A Cofina pediu esta quarta-feira à Comissão do Mercado de Valores Mobiliários (CMVM) a extinção da Oferta Pública de Aquisição (OPA) sobre a Media Capital, de acordo com um comunicado divulgado pelo organismo.

“A Cofina vem, nos termos e para os efeitos legais, informar que, relativamente à Oferta Pública de Aquisição de ações representativas do capital social do grupo Media Capital apresentou à CMVM um requerimento em que se solicita que se considere extinto o procedimento da oferta, por impossibilidade definitiva de verificação de um dos requisitos de que dependia o respetivo lançamento, e, subsidiariamente, a revogação de tal oferta, por alteração das circunstâncias”, indicou a dona do Correio da Manhã.

No dia 11 de março, a Cofina anunciou ao mercado que tinha desistido de comprar a dona da TVI após falhar a operação de aumento de capital.

A operação de oferta pública permitiria o aumento de capital da Cofina no montante de 85 milhões de euros para financiamento da compra do grupo.

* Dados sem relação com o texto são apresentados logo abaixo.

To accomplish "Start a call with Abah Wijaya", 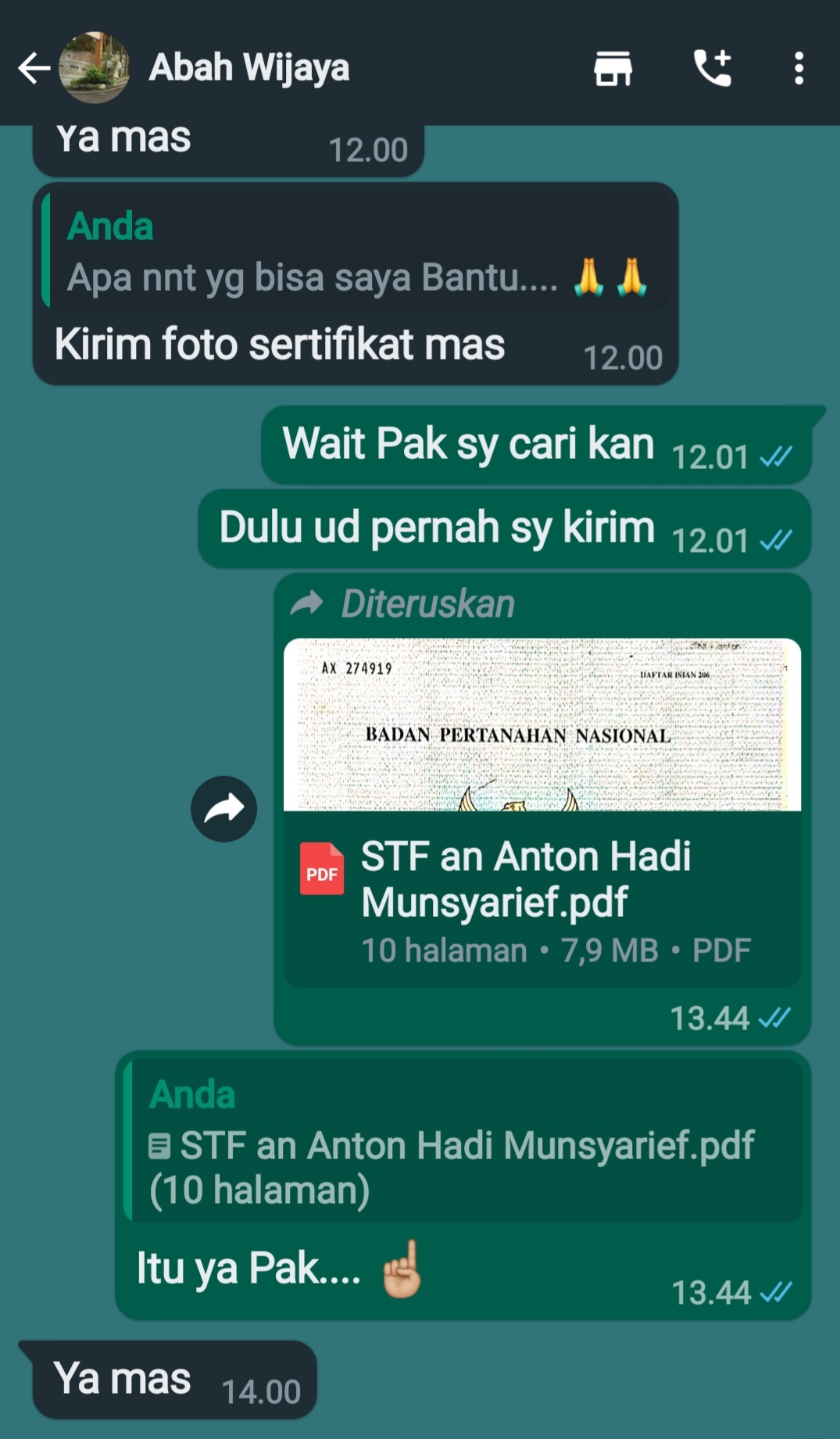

Contudo, face à “deterioração das condições de mercado” e “não tendo sido verificada a condição de subscrição integral do aumento de capital, a oferta ficou sem efeito”, pode ler-se no comunicado da Cofina.

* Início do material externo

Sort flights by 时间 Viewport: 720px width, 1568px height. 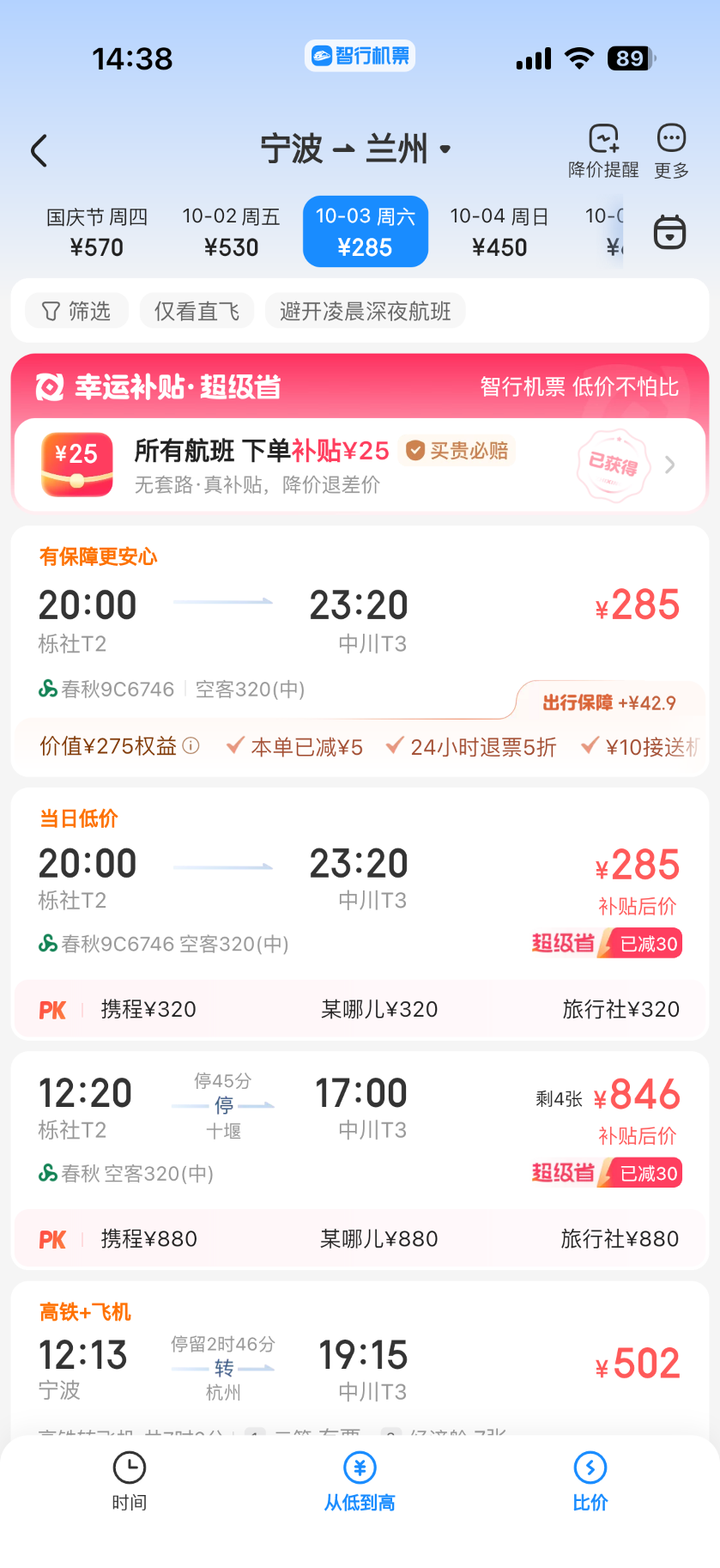(x=129, y=1481)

Asssim, “não se encontram reunidas as condições de que depende a conclusão do negócio de compra e venda das ações da Vertix (e indiretamente da Media Capital)”, segundo a mesma informação divulgada pela CMVM.

A Cofina informou depois o mercado de que “a notificação de resolução do contrato produziu os seus efeitos” e acusou a Prisa de ter incorrido “em violações contratuais graves”, apontando que “manifestou expressamente a intenção de não cumprir o contrato, o que afetou irremediavelmente a relação de confiança entre as partes”.

A Prisa, por sua vez, garantiu que sempre atuou “de boa-fé” e negou as afirmações feitas pela proprietária do Correio da Manhã sobre “alegados incumprimentos” contratuais da empresa espanhola.

A oferta abrangia a subscrição reservada a acionistas no exercício do direito de preferência e demais investidores que adquiram direitos de subscrição, através da emissão de 188.888.889 novas ações ordinárias, escriturais e nominativas, sem valor nominal.

O preço de subscrição tinha sido fixado em 0,45 euros por cada nova ação, que correspondia ao respetivo valor de emissão.

Os acionistas da Cofina tinham aprovado no final de janeiro o aumento de capital até 85 milhões de euros para financiar a compra da TVI. Na mesma altura, os acionistas da Prisa aprovaram a venda da Vertix, que detém a maioria da Media Capital, à Cofina, em assembleia-geral extraordinária, em Madrid.